Your goal:
The entries below are to be written out exactly, with no images included.

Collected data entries
┌──

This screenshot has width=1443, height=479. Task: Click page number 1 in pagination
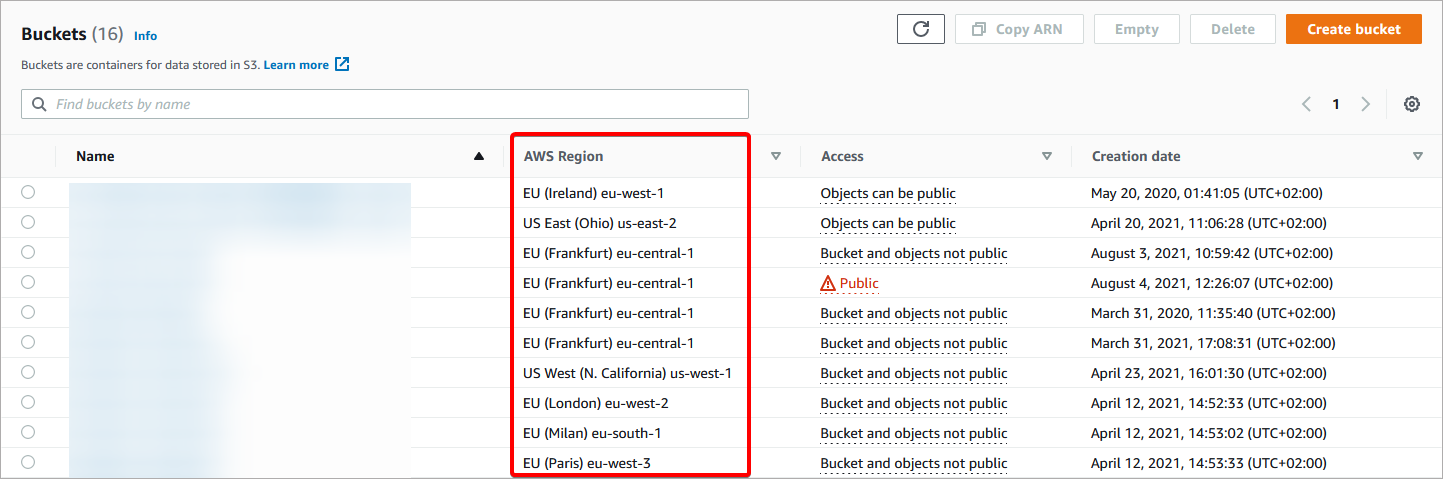pos(1336,104)
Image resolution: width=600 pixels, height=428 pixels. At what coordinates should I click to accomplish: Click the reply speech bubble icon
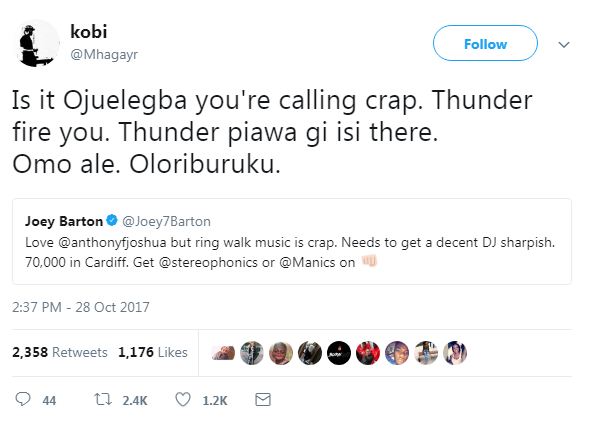(21, 400)
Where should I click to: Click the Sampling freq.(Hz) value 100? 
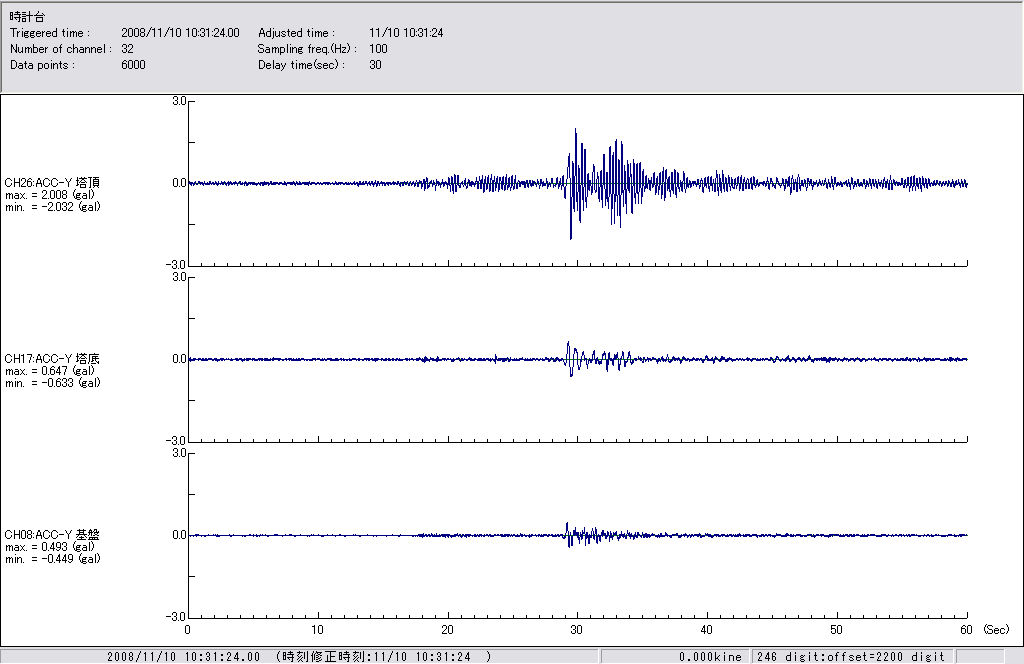click(378, 49)
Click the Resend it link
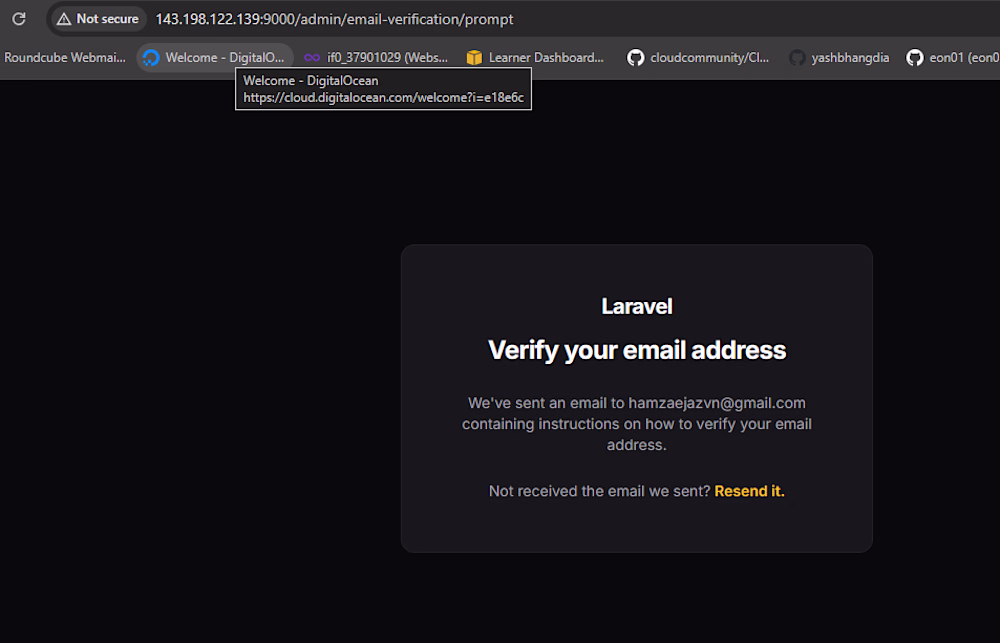 pyautogui.click(x=749, y=491)
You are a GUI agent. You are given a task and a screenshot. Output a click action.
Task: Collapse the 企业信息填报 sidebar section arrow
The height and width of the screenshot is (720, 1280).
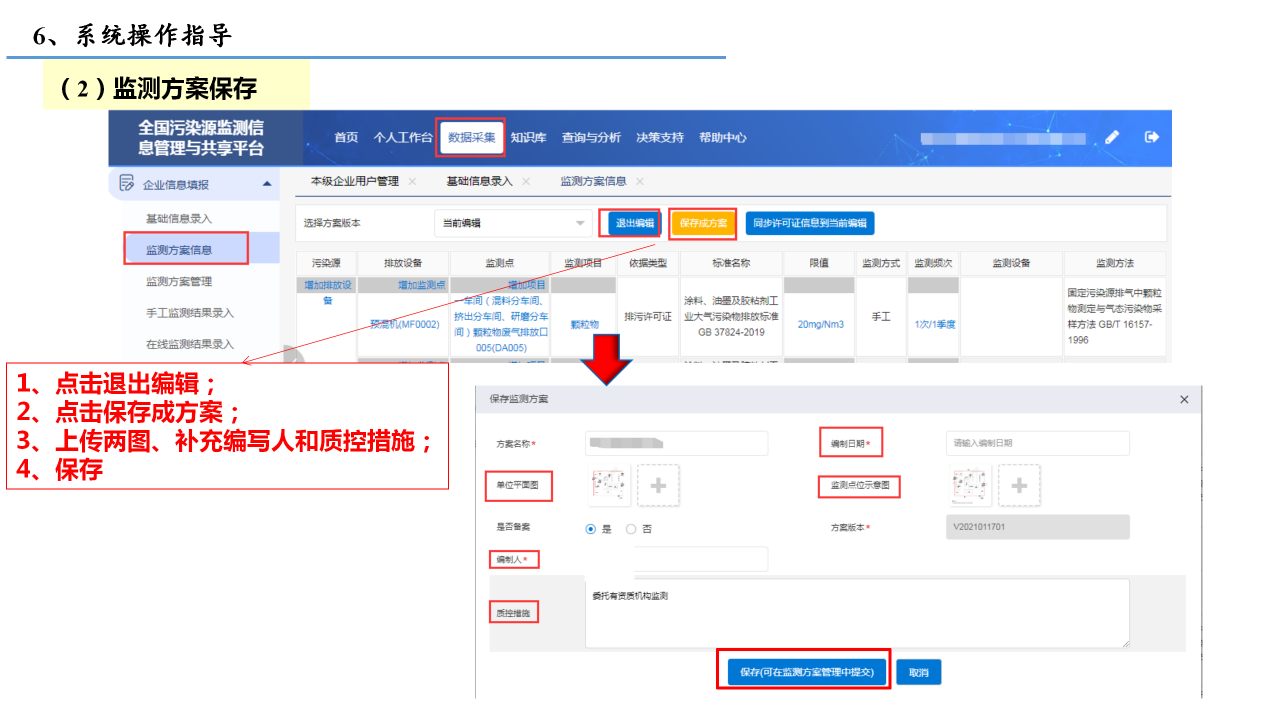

└──

Answer section:
This screenshot has width=1443, height=479. Task: Click page number 1 in pagination
pos(1336,104)
Image resolution: width=600 pixels, height=428 pixels. At what coordinates should I click to accomplish: Click the reply speech bubble icon
(21, 400)
Where should I click to: Click the Sampling freq.(Hz) value 100? 
click(378, 49)
Click the Resend it link
 pyautogui.click(x=749, y=491)
You are a GUI agent. You are given a task and a screenshot. Output a click action.
Task: Collapse the 企业信息填报 sidebar section arrow
The height and width of the screenshot is (720, 1280).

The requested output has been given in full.